Background:
Hey I'm using
MySQL 5.6.17 InnoDB
ALTER TABLE `es_officers` ADD FULLTEXT Index_officer_name (es_officer_name)
ALTER TABLE `es_officers` ADD FULLTEXT Index_officer_fname (es_officer_fname)
SELECT TABLE_SCHEMA, TABLE_NAME, COLUMN_NAME
FROM statistics
WHERE index_type LIKE 'FULLTEXT%'
SELECT * FROM `es_officers` WHERE MATCH (es_officer_name, es_officer_fname) AGAINST ('abc')
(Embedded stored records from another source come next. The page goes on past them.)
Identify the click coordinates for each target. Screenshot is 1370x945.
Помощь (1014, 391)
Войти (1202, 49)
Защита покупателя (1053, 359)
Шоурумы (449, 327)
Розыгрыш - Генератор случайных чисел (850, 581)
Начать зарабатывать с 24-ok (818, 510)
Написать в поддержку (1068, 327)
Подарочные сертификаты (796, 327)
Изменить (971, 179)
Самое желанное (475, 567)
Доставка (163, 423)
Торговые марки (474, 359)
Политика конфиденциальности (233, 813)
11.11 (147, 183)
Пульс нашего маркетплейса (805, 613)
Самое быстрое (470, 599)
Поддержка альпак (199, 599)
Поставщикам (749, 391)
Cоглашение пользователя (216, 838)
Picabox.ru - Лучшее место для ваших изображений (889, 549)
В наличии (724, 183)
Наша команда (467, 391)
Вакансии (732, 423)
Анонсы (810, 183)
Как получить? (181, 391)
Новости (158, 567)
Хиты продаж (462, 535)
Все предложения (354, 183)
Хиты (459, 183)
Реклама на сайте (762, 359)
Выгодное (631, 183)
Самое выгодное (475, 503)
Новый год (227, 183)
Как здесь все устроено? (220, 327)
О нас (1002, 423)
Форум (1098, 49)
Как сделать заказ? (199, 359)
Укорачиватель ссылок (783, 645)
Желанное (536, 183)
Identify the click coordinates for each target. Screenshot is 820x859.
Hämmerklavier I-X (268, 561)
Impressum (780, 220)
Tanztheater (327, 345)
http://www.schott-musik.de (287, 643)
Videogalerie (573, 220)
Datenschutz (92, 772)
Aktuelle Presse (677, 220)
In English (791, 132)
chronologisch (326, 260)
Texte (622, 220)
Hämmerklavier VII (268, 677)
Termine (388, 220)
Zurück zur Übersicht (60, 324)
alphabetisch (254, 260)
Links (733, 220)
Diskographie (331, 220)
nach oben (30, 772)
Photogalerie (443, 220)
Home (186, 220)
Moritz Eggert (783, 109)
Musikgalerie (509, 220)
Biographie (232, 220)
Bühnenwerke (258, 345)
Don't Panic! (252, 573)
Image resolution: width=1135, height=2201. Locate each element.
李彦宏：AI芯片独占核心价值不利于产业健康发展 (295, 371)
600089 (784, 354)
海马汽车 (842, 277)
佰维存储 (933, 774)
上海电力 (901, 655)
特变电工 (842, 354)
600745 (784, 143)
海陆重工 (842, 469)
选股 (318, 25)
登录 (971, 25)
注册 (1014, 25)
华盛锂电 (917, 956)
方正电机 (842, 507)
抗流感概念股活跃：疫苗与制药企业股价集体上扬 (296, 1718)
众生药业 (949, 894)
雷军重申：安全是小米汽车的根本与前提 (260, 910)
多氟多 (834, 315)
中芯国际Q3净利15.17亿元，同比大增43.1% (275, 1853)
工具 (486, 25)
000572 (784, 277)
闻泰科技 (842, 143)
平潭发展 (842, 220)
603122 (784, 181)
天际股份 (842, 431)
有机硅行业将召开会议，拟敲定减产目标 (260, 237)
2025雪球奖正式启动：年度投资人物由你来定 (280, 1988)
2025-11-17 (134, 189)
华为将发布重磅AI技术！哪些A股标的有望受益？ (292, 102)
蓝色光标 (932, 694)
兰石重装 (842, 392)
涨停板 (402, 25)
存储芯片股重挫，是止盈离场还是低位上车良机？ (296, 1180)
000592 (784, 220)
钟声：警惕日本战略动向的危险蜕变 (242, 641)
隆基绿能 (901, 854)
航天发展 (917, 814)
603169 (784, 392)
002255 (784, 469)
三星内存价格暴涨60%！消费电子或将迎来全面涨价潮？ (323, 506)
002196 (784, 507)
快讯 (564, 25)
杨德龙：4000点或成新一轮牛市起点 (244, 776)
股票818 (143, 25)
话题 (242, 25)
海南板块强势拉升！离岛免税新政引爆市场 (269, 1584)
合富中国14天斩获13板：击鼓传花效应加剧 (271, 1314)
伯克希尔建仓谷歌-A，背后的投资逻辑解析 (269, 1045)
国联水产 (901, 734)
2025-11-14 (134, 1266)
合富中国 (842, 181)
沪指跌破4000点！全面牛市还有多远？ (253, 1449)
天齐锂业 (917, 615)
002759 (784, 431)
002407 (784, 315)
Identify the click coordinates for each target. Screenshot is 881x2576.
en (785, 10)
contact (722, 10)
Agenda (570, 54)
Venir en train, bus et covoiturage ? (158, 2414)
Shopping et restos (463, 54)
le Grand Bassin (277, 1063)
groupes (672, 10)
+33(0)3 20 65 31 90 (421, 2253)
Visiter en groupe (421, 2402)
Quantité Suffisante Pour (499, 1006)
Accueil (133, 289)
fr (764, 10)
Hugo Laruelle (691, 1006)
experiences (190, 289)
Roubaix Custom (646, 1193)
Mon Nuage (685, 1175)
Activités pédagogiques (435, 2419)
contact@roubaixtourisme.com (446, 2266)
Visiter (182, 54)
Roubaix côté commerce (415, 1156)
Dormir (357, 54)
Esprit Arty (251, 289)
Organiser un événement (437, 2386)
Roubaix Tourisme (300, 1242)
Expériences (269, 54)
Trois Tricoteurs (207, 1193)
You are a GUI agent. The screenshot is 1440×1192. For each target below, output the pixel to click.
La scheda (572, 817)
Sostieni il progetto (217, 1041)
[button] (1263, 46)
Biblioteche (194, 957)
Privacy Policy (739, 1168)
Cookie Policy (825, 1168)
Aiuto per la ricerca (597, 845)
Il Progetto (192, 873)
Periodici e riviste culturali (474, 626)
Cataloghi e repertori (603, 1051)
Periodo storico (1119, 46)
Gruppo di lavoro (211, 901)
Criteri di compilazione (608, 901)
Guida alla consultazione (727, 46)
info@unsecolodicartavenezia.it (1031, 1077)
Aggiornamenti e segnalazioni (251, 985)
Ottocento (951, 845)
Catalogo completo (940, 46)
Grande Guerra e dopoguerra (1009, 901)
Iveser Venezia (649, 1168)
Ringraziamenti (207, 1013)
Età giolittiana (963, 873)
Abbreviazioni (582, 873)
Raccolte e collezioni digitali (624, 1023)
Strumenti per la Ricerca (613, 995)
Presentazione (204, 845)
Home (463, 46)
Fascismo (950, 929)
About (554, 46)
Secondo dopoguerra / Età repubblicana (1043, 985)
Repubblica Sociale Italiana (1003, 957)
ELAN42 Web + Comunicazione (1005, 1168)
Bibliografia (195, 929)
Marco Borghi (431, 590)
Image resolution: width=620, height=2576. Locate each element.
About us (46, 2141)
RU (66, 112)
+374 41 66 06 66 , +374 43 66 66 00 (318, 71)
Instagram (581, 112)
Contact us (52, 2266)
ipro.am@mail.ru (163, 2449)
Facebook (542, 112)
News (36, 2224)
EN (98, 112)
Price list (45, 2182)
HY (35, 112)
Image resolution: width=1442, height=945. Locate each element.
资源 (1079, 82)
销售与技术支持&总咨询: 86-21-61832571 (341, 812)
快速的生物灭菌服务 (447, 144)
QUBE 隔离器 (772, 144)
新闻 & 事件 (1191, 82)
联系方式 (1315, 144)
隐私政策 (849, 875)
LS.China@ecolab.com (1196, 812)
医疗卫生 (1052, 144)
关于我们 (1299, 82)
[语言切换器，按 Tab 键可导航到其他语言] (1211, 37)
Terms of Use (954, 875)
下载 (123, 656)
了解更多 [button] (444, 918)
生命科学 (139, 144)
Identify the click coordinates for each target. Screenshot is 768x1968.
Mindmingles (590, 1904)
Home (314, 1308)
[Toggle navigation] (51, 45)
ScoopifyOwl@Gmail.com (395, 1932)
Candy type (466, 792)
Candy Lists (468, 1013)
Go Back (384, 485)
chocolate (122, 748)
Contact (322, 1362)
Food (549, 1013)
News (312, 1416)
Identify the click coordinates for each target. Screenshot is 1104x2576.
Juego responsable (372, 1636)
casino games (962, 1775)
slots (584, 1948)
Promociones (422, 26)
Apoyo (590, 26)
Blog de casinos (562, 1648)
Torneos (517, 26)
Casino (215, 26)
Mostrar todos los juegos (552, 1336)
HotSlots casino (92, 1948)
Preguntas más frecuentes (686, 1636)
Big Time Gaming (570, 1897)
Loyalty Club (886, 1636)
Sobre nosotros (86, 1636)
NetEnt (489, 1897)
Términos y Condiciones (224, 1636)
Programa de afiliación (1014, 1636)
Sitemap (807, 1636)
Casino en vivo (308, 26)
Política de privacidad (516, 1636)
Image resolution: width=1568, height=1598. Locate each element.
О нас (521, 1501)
#1191 - Can't find FULLTEXT index matching the column list
SELECT * FROM `es_officers` WHERE MATCH (es_officer_name) AGAINST ('abc')
SELECT * FROM `es_officers` WHERE MATCH (es_officer_fname) AGAINST ('abc')
Multiples issues:
You have two separate fulltext indexes, each covering a single field. You have WHERE MATCH (es_officer_name, es_officer_fname)
as your query, which requires a SINGLE index covering both fields. MySQL will not use two separate indexes for this query - it can't. that's not how fulltext indexing works. You need an alter ... fulltext (es_officer_name, es_officer_fname)
instead added.
And even then, abc
will fall under the default minimum word length and won't get indexed.